The Dark European Honey Bee generally had a reputation for aggressive behaviour, but this was not the reputation of the British bee as reported by earlier writers. Pure strains of A m mellifera from different parts of Britain have been found to be docile and easily handled. Hybrids with other races are often highly productive, but they frequently show a fierce temperament and proneness to “following”, highly objectionable characters in densely populated countries.
The gentle behaviour of the major races of honey bee may be due, of course, to selection for this quality over many generations; even the “skep” beekeepers of former days would, no doubt, tend to destroy the worst tempered bees and retain the gentler colonies. The Native Bee, Apis mellifera mellifera, still exerts a dominant influence over most of the British Isles in spite of the continuing importation of foreign races, owing to its better adaptation to the British climate. It has proved itself able to cope with great changes in climate and other environmental factors, a capability which may be of critical significance in time to come. It has a genetic inheritance different from those of other races; indeed it may possess genes unique to these islands, that is, not even possessed by Continental strains of A m mellifera.”*
An amazing picture of the journey of honey bees yes?

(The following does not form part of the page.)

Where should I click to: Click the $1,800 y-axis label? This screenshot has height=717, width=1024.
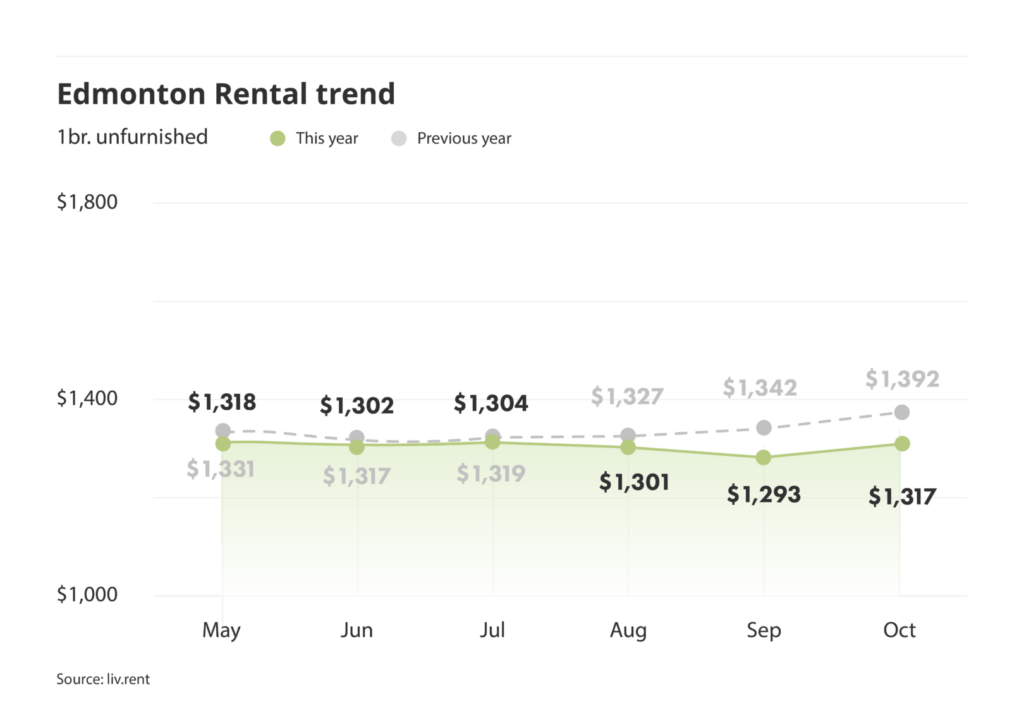coord(87,202)
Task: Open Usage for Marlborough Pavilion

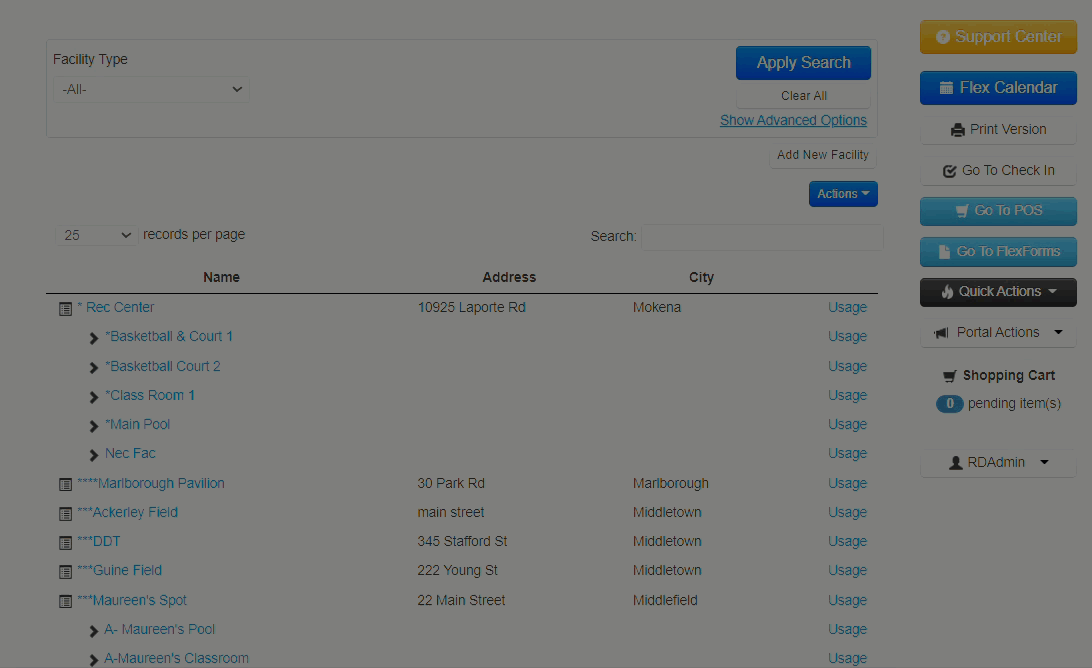Action: coord(847,484)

*Editors note from www.bibba.com where quoted excerpt used was first published. Since the original article was written Varroa destructor has been identified as a separate species, rather than Varroa Jacobsoni it was thought to be at the time of writing. Similarly we now have Nosema ceranae as well as Nosema apis, therefore the reference to Nosema in the text will be applicable to N apis only. The only editing I have done is to tidy up some typo’s and italicise where appropriate. I have not changed the meanings in any way. Roger Patterson 2011.